*What is needed*:
Below are records; please set down exactly the lines from the first through the one containing "Open the show".

*Supplied data*:
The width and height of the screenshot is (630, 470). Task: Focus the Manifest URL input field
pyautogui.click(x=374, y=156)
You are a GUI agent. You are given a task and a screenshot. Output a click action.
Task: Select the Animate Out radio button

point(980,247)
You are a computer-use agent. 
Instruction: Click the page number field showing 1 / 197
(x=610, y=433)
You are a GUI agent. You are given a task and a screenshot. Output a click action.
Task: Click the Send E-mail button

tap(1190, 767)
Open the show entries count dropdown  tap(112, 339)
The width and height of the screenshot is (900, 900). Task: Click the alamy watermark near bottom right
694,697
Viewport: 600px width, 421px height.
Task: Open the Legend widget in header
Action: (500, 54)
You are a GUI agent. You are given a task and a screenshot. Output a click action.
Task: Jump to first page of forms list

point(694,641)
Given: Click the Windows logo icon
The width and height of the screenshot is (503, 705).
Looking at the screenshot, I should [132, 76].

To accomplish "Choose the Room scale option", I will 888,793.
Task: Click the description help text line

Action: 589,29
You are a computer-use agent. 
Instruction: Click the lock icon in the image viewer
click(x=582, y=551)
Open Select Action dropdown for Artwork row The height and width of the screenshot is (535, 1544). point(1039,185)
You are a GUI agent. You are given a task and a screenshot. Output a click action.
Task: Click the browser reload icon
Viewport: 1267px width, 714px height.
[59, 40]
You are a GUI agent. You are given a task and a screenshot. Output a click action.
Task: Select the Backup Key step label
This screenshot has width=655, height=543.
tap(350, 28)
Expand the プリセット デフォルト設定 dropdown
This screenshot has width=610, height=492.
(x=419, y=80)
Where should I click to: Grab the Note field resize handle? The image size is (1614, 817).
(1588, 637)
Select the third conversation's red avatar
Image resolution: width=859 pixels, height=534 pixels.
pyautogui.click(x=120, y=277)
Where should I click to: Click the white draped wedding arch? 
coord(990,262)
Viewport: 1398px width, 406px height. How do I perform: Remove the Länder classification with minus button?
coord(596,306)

*The answer*:
The width and height of the screenshot is (630, 470). Task: Focus the Manifest URL input field
pyautogui.click(x=374, y=156)
You are a GUI agent. You are given a task and a screenshot. Output a click action.
Task: Select the Animate Out radio button

point(980,247)
You are a computer-use agent. 
Instruction: Click the page number field showing 1 / 197
(x=610, y=433)
You are a GUI agent. You are given a task and a screenshot. Output a click action.
Task: Click the Send E-mail button

tap(1190, 767)
Open the show entries count dropdown  tap(112, 339)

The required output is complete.